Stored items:
=-=-=-=-=

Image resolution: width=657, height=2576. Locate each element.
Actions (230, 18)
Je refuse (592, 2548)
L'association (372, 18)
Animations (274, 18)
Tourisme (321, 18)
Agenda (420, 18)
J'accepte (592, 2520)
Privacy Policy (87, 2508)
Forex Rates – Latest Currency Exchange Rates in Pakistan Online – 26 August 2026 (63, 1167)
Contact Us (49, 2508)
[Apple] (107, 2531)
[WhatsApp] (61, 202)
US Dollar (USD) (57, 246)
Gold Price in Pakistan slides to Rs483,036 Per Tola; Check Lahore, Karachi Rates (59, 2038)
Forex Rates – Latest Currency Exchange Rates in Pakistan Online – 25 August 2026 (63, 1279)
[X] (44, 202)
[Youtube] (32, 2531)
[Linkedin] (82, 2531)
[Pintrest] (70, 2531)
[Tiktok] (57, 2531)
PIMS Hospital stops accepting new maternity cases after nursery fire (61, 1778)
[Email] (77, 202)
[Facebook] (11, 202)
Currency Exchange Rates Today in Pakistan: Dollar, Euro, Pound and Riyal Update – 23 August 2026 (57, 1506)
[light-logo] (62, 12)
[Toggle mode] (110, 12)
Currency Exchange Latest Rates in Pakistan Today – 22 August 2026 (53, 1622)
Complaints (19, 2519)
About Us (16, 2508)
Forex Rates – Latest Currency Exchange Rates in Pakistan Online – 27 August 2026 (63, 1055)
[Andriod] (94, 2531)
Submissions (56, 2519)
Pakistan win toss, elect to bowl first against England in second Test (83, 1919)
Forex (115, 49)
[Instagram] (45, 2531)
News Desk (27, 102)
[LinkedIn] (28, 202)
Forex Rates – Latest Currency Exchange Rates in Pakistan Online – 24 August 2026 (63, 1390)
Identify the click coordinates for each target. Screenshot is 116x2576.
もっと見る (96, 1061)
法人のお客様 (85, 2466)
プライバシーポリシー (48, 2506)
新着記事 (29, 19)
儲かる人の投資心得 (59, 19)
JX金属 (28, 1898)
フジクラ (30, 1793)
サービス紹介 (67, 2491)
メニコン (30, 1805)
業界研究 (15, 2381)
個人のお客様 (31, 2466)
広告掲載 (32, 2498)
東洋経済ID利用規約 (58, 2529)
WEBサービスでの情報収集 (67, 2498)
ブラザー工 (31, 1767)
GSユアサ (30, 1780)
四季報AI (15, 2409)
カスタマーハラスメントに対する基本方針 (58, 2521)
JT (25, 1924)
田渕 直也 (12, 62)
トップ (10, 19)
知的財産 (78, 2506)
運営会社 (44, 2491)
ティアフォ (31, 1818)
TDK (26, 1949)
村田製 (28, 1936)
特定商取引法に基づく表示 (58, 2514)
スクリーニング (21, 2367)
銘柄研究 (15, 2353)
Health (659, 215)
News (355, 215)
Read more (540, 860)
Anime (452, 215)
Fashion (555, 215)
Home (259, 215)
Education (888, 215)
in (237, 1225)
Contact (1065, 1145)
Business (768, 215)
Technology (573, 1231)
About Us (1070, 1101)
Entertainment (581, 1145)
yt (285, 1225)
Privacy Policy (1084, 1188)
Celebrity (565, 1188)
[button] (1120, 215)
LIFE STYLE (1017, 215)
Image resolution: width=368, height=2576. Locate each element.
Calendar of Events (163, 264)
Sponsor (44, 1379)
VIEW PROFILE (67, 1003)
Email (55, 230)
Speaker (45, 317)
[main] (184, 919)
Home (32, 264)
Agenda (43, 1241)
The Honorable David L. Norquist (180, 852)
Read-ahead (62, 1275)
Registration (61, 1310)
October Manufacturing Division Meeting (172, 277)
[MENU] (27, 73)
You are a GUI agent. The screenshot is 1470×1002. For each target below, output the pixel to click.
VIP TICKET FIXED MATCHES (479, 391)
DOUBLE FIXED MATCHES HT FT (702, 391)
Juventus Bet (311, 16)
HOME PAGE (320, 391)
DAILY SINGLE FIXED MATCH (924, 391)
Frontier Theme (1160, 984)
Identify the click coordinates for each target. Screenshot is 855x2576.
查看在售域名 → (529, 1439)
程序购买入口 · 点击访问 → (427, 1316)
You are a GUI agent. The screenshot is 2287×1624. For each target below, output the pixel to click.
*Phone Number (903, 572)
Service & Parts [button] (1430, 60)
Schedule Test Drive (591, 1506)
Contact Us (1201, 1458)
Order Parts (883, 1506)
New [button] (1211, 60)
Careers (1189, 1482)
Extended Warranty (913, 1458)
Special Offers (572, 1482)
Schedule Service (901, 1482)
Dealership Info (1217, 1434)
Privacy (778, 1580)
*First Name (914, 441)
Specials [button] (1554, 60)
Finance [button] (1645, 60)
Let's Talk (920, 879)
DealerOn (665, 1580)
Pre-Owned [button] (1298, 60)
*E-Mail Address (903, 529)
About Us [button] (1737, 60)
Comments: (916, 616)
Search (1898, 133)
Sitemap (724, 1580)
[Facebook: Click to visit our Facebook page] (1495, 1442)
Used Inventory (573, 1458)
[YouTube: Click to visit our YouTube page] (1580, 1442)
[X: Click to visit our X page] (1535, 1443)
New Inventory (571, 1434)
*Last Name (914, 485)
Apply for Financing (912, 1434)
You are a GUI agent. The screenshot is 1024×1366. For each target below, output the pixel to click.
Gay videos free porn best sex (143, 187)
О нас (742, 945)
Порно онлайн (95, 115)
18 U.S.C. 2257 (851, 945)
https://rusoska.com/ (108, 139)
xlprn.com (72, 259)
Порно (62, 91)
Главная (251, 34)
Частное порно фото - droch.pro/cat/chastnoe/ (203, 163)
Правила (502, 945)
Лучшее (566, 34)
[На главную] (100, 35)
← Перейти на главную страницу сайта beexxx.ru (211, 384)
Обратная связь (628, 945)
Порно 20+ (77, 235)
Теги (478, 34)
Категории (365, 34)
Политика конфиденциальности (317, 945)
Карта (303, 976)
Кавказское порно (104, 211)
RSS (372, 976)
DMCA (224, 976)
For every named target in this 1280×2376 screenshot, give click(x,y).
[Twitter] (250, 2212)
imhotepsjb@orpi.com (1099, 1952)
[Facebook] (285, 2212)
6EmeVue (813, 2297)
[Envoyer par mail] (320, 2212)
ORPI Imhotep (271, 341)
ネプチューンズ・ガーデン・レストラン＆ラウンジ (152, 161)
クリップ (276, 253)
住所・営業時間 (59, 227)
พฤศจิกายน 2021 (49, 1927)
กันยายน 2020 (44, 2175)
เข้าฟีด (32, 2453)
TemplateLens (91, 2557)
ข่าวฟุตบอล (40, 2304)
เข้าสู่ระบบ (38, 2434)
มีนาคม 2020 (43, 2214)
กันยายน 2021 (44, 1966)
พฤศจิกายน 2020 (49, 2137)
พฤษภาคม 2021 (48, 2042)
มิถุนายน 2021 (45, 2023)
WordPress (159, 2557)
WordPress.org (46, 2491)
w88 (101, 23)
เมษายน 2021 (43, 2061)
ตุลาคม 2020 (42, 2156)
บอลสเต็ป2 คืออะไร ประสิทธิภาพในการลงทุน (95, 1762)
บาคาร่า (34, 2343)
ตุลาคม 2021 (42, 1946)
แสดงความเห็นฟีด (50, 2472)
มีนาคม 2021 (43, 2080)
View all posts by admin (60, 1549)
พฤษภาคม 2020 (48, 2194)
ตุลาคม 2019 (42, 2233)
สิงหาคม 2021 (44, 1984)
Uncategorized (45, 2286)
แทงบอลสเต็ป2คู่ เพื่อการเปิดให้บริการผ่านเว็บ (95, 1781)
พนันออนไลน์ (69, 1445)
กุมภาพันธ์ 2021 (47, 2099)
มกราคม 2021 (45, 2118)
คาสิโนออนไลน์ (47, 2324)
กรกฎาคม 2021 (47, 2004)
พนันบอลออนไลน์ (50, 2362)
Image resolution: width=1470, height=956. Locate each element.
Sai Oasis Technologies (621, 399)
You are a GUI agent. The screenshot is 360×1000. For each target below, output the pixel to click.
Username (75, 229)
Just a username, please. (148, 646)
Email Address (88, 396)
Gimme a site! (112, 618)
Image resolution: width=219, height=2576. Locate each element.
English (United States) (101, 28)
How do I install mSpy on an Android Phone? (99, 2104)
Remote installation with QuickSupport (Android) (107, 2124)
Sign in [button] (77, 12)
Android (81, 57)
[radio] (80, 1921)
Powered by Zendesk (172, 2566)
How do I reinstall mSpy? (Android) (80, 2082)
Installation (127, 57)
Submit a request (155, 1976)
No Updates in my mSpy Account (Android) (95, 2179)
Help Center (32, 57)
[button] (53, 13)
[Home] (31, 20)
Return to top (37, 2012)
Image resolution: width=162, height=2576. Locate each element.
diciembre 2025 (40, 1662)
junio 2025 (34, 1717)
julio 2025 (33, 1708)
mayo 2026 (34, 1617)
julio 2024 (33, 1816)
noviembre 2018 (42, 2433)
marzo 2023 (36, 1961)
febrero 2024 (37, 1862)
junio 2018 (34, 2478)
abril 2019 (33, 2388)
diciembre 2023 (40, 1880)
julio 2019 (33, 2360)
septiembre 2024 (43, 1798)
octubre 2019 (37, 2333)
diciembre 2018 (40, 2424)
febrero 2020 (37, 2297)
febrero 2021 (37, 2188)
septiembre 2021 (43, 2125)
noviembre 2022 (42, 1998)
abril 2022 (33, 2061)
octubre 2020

=-=-=-=-=

_Problem to solve:_
Look above for the line with "住所・営業時間 (59, 227)" and the line with "พฤษภาคม 2020 (48, 2194)". Retype those two lines and every line between them exactly, adding nothing.

_Expected answer:_
住所・営業時間 (59, 227)
พฤศจิกายน 2021 (49, 1927)
กันยายน 2020 (44, 2175)
เข้าฟีด (32, 2453)
TemplateLens (91, 2557)
ข่าวฟุตบอล (40, 2304)
เข้าสู่ระบบ (38, 2434)
มีนาคม 2020 (43, 2214)
กันยายน 2021 (44, 1966)
พฤศจิกายน 2020 (49, 2137)
พฤษภาคม 2021 (48, 2042)
มิถุนายน 2021 (45, 2023)
WordPress (159, 2557)
WordPress.org (46, 2491)
w88 (101, 23)
เมษายน 2021 (43, 2061)
ตุลาคม 2020 (42, 2156)
บอลสเต็ป2 คืออะไร ประสิทธิภาพในการลงทุน (95, 1762)
บาคาร่า (34, 2343)
ตุลาคม 2021 (42, 1946)
แสดงความเห็นฟีด (50, 2472)
มีนาคม 2021 (43, 2080)
View all posts by admin (60, 1549)
พฤษภาคม 2020 (48, 2194)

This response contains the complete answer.